EXERCISE DETAILS:
Lay out every line below as a Markdown table with the columns No. and Line, numbering the rows and omitting blank lines.

DATA FOR PROCESSING:
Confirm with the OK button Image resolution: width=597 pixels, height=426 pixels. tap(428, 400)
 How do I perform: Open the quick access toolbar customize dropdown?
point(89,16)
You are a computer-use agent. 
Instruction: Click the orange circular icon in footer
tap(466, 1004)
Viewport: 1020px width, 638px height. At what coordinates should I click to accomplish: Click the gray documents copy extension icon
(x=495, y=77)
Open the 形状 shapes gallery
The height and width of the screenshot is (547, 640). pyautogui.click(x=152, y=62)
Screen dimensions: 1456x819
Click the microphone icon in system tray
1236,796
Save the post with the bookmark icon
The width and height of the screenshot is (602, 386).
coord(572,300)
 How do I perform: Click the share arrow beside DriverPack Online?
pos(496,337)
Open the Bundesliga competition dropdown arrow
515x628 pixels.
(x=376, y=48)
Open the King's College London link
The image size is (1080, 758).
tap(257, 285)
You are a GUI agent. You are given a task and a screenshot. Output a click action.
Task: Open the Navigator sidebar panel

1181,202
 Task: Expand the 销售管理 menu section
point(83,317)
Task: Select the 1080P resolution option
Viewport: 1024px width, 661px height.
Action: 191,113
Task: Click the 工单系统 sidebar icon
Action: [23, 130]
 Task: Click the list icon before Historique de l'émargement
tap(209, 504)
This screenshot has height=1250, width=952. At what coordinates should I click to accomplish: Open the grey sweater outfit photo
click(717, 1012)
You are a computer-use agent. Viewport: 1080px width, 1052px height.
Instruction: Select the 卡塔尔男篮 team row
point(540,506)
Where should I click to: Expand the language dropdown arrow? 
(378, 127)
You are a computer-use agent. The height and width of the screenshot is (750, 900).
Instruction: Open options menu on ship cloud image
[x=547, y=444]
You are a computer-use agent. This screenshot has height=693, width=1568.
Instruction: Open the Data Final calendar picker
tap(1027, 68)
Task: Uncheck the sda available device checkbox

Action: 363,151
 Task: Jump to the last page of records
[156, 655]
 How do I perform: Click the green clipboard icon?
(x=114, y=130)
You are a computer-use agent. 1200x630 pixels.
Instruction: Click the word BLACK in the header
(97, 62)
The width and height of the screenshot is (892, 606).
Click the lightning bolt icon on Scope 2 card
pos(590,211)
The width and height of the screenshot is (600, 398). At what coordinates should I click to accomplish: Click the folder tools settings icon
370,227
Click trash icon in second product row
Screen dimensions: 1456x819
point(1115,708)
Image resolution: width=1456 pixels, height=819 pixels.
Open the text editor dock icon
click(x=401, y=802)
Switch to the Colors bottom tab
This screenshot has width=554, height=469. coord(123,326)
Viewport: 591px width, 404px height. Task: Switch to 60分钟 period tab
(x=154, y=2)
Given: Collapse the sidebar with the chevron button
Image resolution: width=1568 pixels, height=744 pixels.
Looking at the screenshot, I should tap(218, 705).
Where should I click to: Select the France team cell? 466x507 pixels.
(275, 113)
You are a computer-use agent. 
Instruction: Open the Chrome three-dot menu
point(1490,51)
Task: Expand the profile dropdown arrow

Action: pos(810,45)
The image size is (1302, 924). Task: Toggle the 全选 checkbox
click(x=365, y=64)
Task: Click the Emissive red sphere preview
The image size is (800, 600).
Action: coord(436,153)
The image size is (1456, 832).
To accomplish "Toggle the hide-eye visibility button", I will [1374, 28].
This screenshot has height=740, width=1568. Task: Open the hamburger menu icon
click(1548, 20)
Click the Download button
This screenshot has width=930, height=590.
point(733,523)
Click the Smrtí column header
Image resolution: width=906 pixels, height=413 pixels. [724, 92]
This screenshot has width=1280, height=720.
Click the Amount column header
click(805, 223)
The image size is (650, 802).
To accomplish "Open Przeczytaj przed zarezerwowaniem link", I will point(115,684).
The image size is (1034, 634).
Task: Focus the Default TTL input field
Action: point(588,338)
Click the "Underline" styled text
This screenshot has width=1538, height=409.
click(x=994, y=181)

RESULT OF THE EXERCISE:
| No. | Line |
|---|---|
| 1 | Confirm with the OK button Image resolution: width=597 pixels, height=426 pixels. tap(428, 400) |
| 2 |  How do I perform: Open the quick access toolbar customize dropdown? |
| 3 | point(89,16) |
| 4 | You are a computer-use agent.  |
| 5 | Instruction: Click the orange circular icon in footer |
| 6 | tap(466, 1004) |
| 7 | Viewport: 1020px width, 638px height. At what coordinates should I click to accomplish: Click the gray documents copy extension icon |
| 8 | (x=495, y=77) |
| 9 | Open the 形状 shapes gallery |
| 10 | The height and width of the screenshot is (547, 640). pyautogui.click(x=152, y=62) |
| 11 | Screen dimensions: 1456x819 |
| 12 | Click the microphone icon in system tray |
| 13 | 1236,796 |
| 14 | Save the post with the bookmark icon |
| 15 | The width and height of the screenshot is (602, 386). |
| 16 | coord(572,300) |
| 17 |  How do I perform: Click the share arrow beside DriverPack Online? |
| 18 | pos(496,337) |
| 19 | Open the Bundesliga competition dropdown arrow |
| 20 | 515x628 pixels. |
| 21 | (x=376, y=48) |
| 22 | Open the King's College London link |
| 23 | The image size is (1080, 758). |
| 24 | tap(257, 285) |
| 25 | You are a GUI agent. You are given a task and a screenshot. Output a click action. |
| 26 | Task: Open the Navigator sidebar panel |
| 27 | 1181,202 |
| 28 |  Task: Expand the 销售管理 menu section |
| 29 | point(83,317) |
| 30 | Task: Select the 1080P resolution option |
| 31 | Viewport: 1024px width, 661px height. |
| 32 | Action: 191,113 |
| 33 | Task: Click the 工单系统 sidebar icon |
| 34 | Action: [23, 130] |
| 35 |  Task: Click the list icon before Historique de l'émargement |
| 36 | tap(209, 504) |
| 37 | This screenshot has height=1250, width=952. At what coordinates should I click to accomplish: Open the grey sweater outfit photo |
| 38 | click(717, 1012) |
| 39 | You are a computer-use agent. Viewport: 1080px width, 1052px height. |
| 40 | Instruction: Select the 卡塔尔男篮 team row |
| 41 | point(540,506) |
| 42 | Where should I click to: Expand the language dropdown arrow?  |
| 43 | (378, 127) |
| 44 | You are a computer-use agent. The height and width of the screenshot is (750, 900). |
| 45 | Instruction: Open options menu on ship cloud image |
| 46 | [x=547, y=444] |
| 47 | You are a computer-use agent. This screenshot has height=693, width=1568. |
| 48 | Instruction: Open the Data Final calendar picker |
| 49 | tap(1027, 68) |
| 50 | Task: Uncheck the sda available device checkbox |
| 51 | Action: 363,151 |
| 52 |  Task: Jump to the last page of records |
| 53 | [156, 655] |
| 54 |  How do I perform: Click the green clipboard icon? |
| 55 | (x=114, y=130) |
| 56 | You are a computer-use agent. 1200x630 pixels. |
| 57 | Instruction: Click the word BLACK in the header |
| 58 | (97, 62) |
| 59 | The width and height of the screenshot is (892, 606). |
| 60 | Click the lightning bolt icon on Scope 2 card |
| 61 | pos(590,211) |
| 62 | The width and height of the screenshot is (600, 398). At what coordinates should I click to accomplish: Click the folder tools settings icon |
| 63 | 370,227 |
| 64 | Click trash icon in second product row |
| 65 | Screen dimensions: 1456x819 |
| 66 | point(1115,708) |
| 67 | Image resolution: width=1456 pixels, height=819 pixels. |
| 68 | Open the text editor dock icon |
| 69 | click(x=401, y=802) |
| 70 | Switch to the Colors bottom tab |
| 71 | This screenshot has width=554, height=469. coord(123,326) |
| 72 | Viewport: 591px width, 404px height. Task: Switch to 60分钟 period tab |
| 73 | (x=154, y=2) |
| 74 | Given: Collapse the sidebar with the chevron button |
| 75 | Image resolution: width=1568 pixels, height=744 pixels. |
| 76 | Looking at the screenshot, I should tap(218, 705). |
| 77 | Where should I click to: Select the France team cell? 466x507 pixels. |
| 78 | (275, 113) |
| 79 | You are a computer-use agent.  |
| 80 | Instruction: Open the Chrome three-dot menu |
| 81 | point(1490,51) |
| 82 | Task: Expand the profile dropdown arrow |
| 83 | Action: pos(810,45) |
| 84 | The image size is (1302, 924). Task: Toggle the 全选 checkbox |
| 85 | click(x=365, y=64) |
| 86 | Task: Click the Emissive red sphere preview |
| 87 | The image size is (800, 600). |
| 88 | Action: coord(436,153) |
| 89 | The image size is (1456, 832). |
| 90 | To accomplish "Toggle the hide-eye visibility button", I will [1374, 28]. |
| 91 | This screenshot has height=740, width=1568. Task: Open the hamburger menu icon |
| 92 | click(1548, 20) |
| 93 | Click the Download button |
| 94 | This screenshot has width=930, height=590. |
| 95 | point(733,523) |
| 96 | Click the Smrtí column header |
| 97 | Image resolution: width=906 pixels, height=413 pixels. [724, 92] |
| 98 | This screenshot has width=1280, height=720. |
| 99 | Click the Amount column header |
| 100 | click(805, 223) |
| 101 | The image size is (650, 802). |
| 102 | To accomplish "Open Przeczytaj przed zarezerwowaniem link", I will point(115,684). |
| 103 | The image size is (1034, 634). |
| 104 | Task: Focus the Default TTL input field |
| 105 | Action: point(588,338) |
| 106 | Click the "Underline" styled text |
| 107 | This screenshot has width=1538, height=409. |
| 108 | click(x=994, y=181) |